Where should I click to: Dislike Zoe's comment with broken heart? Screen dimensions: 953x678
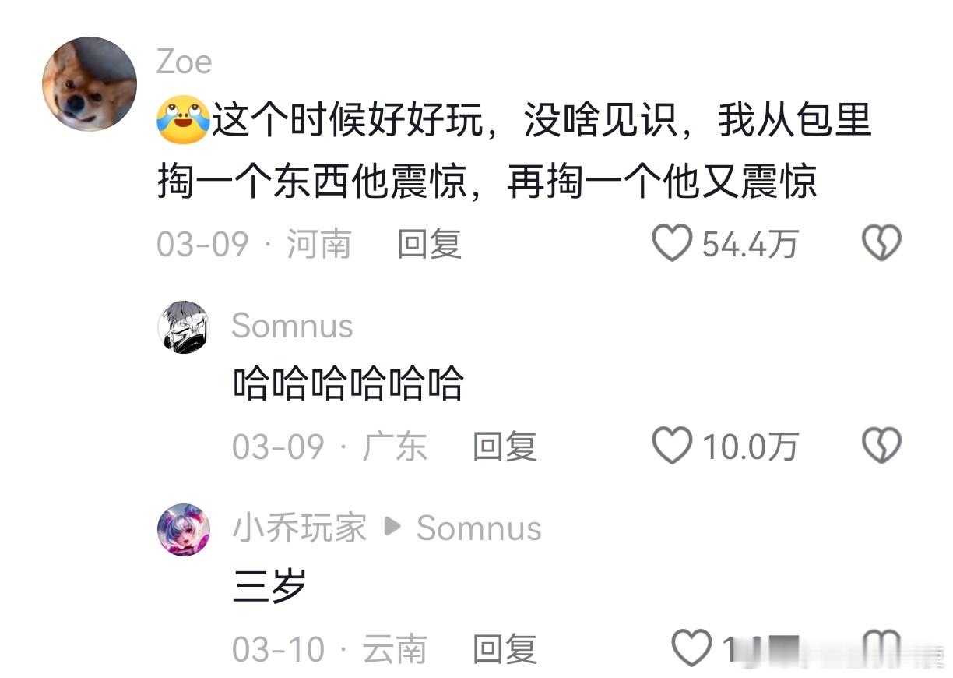tap(881, 244)
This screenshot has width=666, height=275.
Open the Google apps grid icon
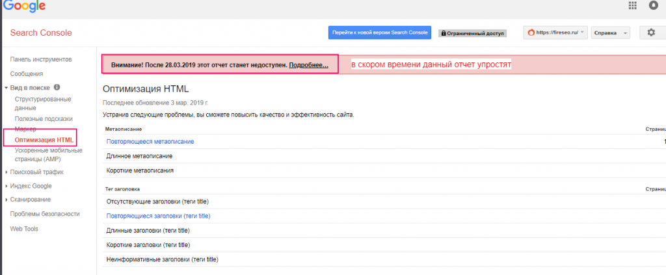632,6
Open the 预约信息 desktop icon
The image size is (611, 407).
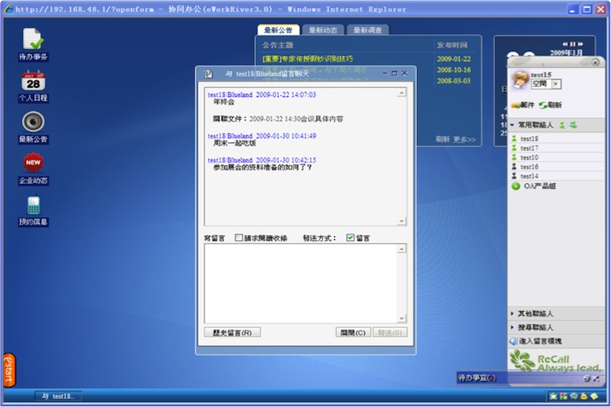tap(33, 205)
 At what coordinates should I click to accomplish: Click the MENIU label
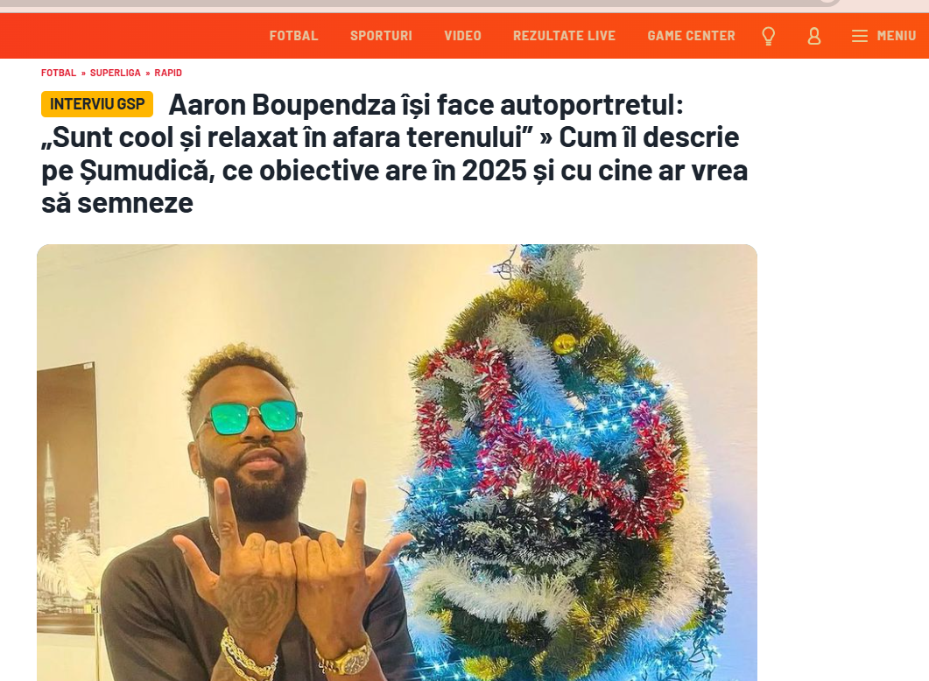click(897, 36)
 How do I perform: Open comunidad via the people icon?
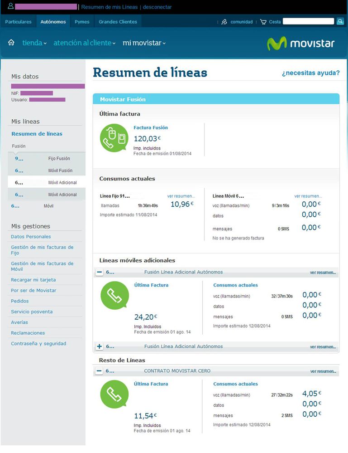224,21
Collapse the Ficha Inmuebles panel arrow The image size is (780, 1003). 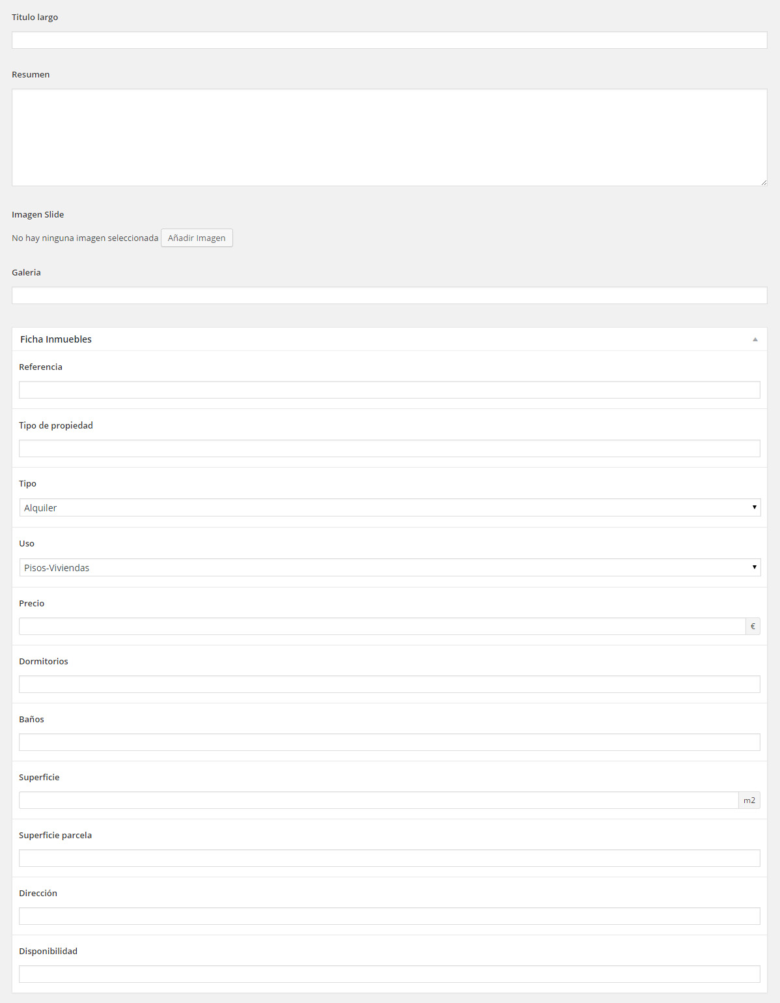tap(755, 339)
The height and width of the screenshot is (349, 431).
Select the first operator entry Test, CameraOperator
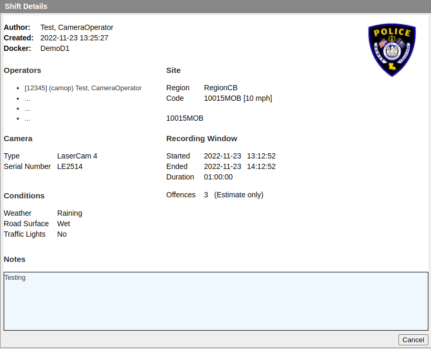pos(83,88)
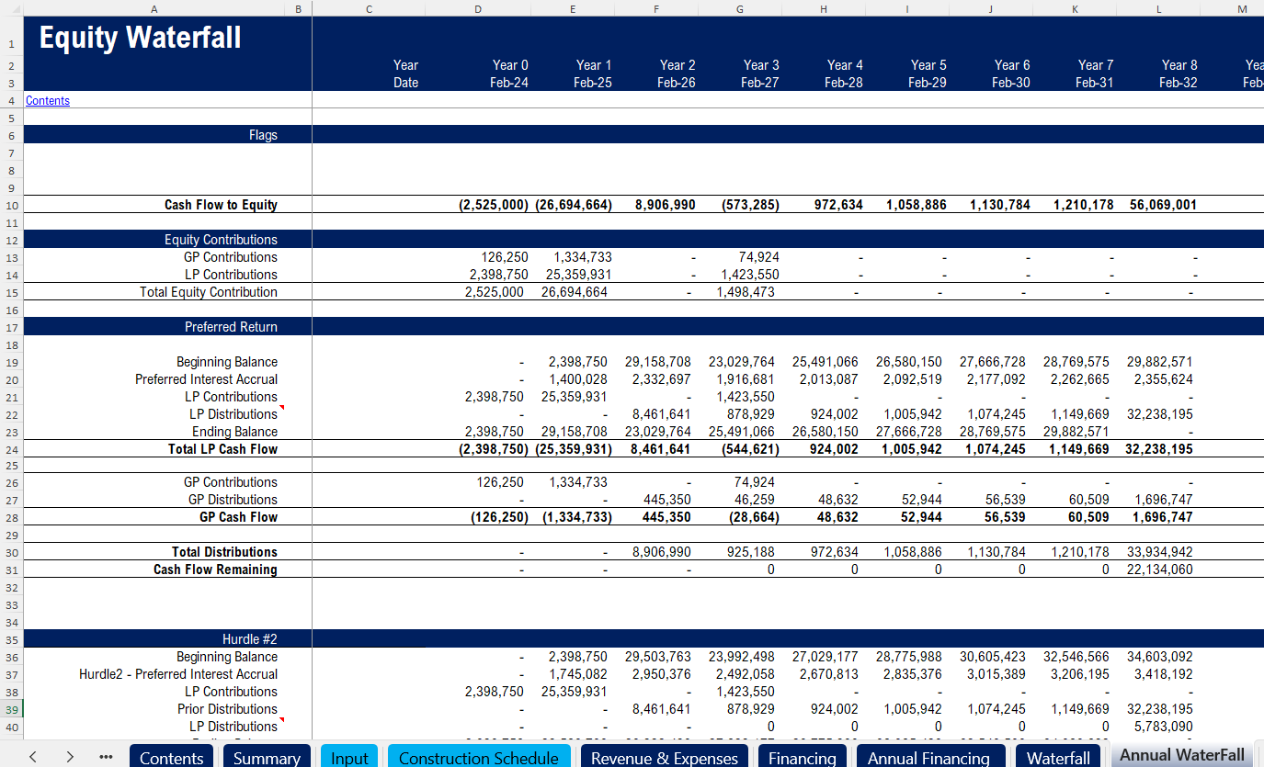Open the Waterfall sheet tab

pos(1058,757)
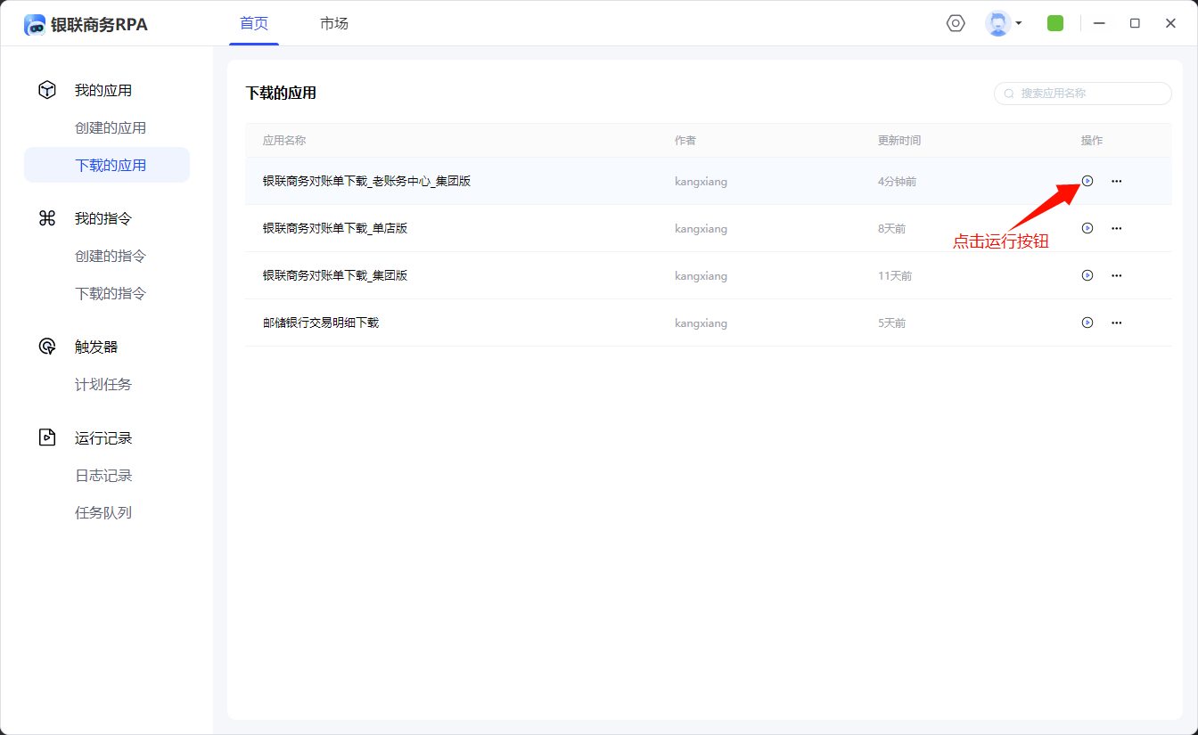Screen dimensions: 1198x735
Task: Select the 首页 tab
Action: (254, 24)
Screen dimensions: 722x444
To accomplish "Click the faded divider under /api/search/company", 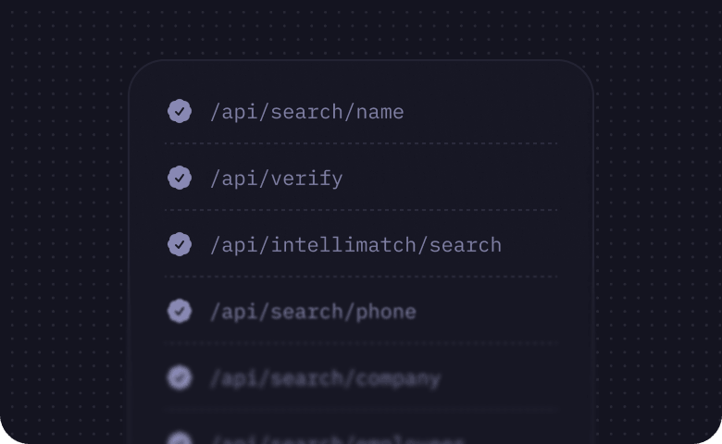I will click(x=361, y=409).
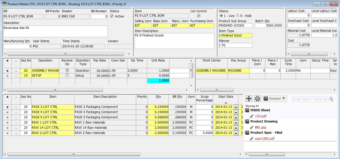Viewport: 340px width, 159px height.
Task: Select the 0 - Hold status radio button
Action: click(x=237, y=16)
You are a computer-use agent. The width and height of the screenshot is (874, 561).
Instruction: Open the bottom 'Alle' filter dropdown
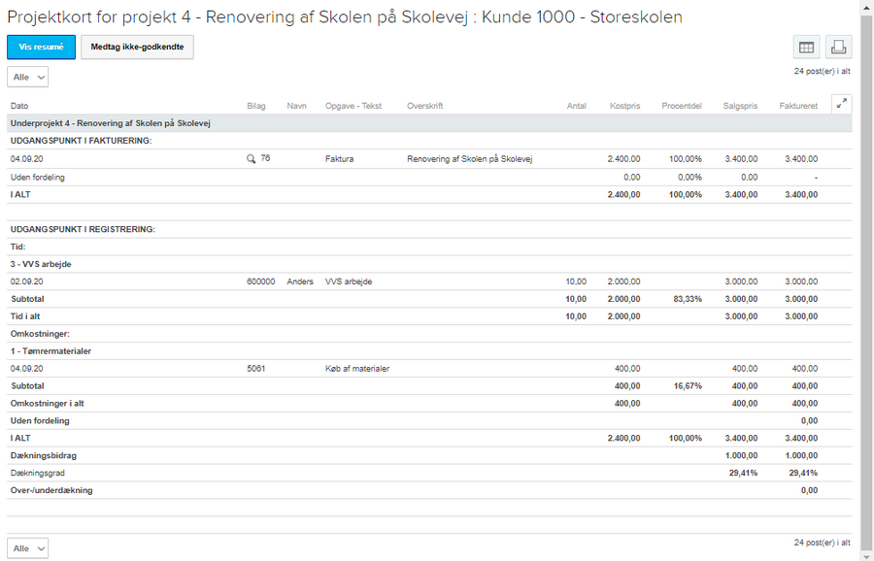coord(27,548)
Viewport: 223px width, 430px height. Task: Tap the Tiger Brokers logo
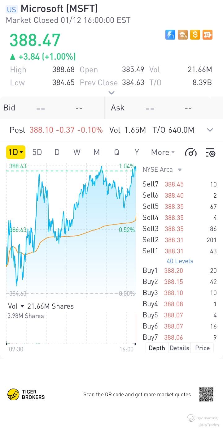pyautogui.click(x=26, y=394)
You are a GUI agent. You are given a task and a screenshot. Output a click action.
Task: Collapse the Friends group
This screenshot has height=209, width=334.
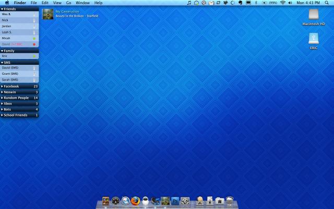[9, 9]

**Activity:**
Could you write out again, exactly, the lines from the line containing "Task: Collapse the Friends group" through the last line of the records above? Leave out the pictures.

**Written answer:**
Task: Collapse the Friends group
This screenshot has height=209, width=334.
[9, 9]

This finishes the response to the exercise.